Das Robert-Koch-Institut führt unter der Projektnummer CS-119-001 folgendes Projekt durch, dessen offizielle Start der 01.01.2010 war und das sich zur Zeit in Vorbereitung befindet:
Hintergrund:
Die Inzidenz von Non-Hodgkin-Lymphomen (NHL) und dem Hodgkin-Lymphom (HL) ist bei HIV-Patienten gegenüber der Normalbevölkerung deutlich erhöht. Im Gegensatz zu anderen opportunistischen Erkrankungen scheint seit Einführung der antiretroviralen Kombinationstherapie (cART) die Inzidenz von NHL deutlich weniger zu sinken, im Fall des Hodgkin-Lymphoms sogar zu steigen (Engels 2008). Obgleich bei NHL niedrige CD4-Zellen als Risikofaktor für die Entstehung eines NHL etabliert werden konnte, ist dies beim HL bisher nicht eindeutig gelungen. Widersprüchliche Ergebnisse resultieren aus den US HIV/AIDS Cancer Match Studie, die ein erhöhtes Risiko bei AIDS-Patienten mit moderater, aber nicht schwerer, Immunsupression zeigen konnte (Biggar 2006), und der Französischen Hospital Studie, die einen linearen Zusammenhang zwischen der Schwere der Immunsuppression und dem Risiko für die Entwicklung eines HL darstellen konnte (Fontas 2009).

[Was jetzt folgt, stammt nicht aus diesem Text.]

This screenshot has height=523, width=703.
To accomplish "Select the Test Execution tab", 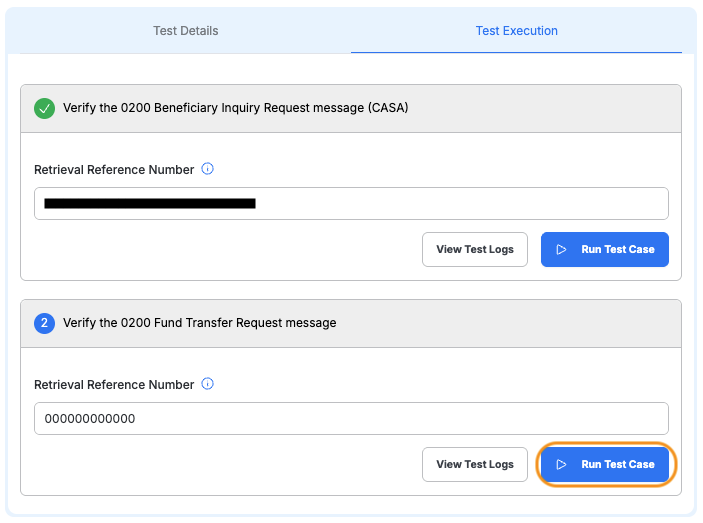I will tap(516, 31).
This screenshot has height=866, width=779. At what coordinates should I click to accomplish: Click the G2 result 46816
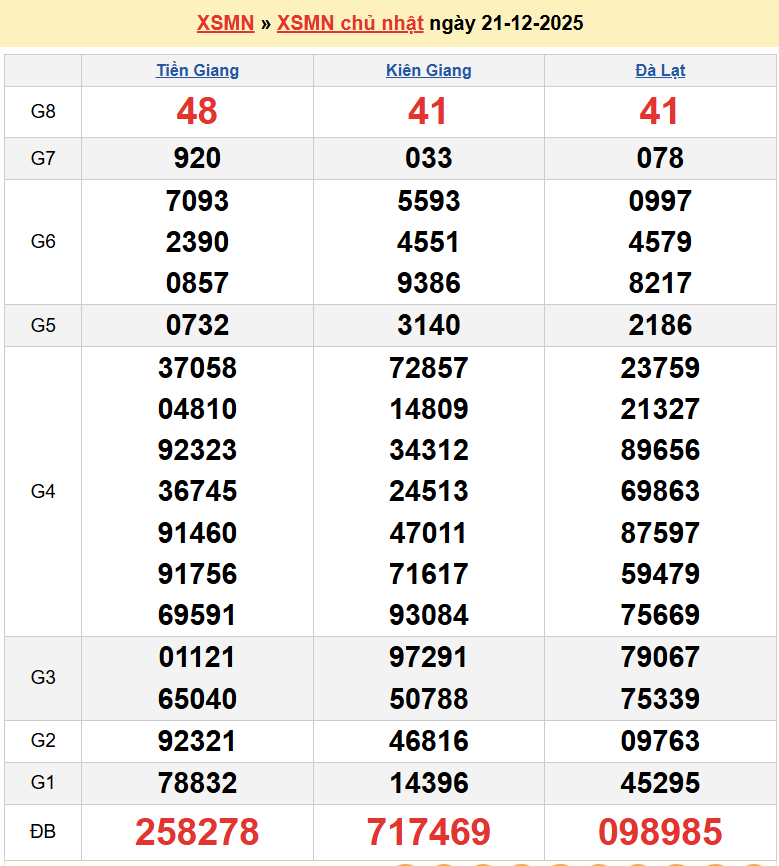point(428,741)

Neuere Daten aus der Schweizer-Kohorte zeigen, dass es bei HIV-infizierten Patienten, die ein Hodgkin-Lymphom entwickeln, in den 12 Monaten vor der Lymphomdiagnose zu einem Abfall der CD4-Helferzellen kommt (Clifford 2009). Ähnliche Resultate wurden in den in zusammengeschlossenen Kohorten beobachtet (nicht veröffentlicht, personal communication). Die Ursache hierfür ist unbekannt, insbesondere ist nicht geklärt, ob dieser CD4-Helferzellabfall Ursache oder Folge der Lymphomentwicklung ist. Diese Beobachtungen bedürfen weiterer gezielter Untersuchungen. Die Kohorte erscheint uns dazu aufgrund Ihrer Größe und auch Ihrer Datenqualität als geeignet.
Zielsetzung:
Bestimmung des Verlaufs des zellulären Immunstatus im Zeitraum von mindestens einem Jahr (ggf. zwei Jahren) vor Diagnosestellung eines Hodgkin-Lymphoms im Vergleich zu dem Verlauf des zellulären Immunstatus bei HIV-infizierten Patienten, die ein NHL entwickeln und im Vergleich zu einer Kontrollgruppe HIV-infizierter Patienten, bei denen es zu keiner Entwicklung eines NHLs oder eine HLs gekommen ist. Die Untersuchung soll einerseits Patienten einschließen, die im Beobachtungszeitraum eine virologisch erfolgreiche cART eingenommen haben, und andererseits Patienten, die im Beobachtungszeitraum nicht antiretroviral behandelt wurden.
Methode:
Datenbankabfragen der ClinSurv-Datenbank. Nested case control study, Berechnung von Inzidenz-Raten, adjustierten "hazard ratios" (HRs), "Weibull random-effects model" "Multilevel linear regression"-Analyse.
Klinischer Bezug, möglicher Nutzen:
Die Untersuchungen können dazu beitragen, die Ätiologie der HIV-assoziierten Lymphomgenese besser zu verstehen sowie klinische Indikatoren zu entwickeln, die ggf. die frühzeitige Diagnose eines HL ermöglichen.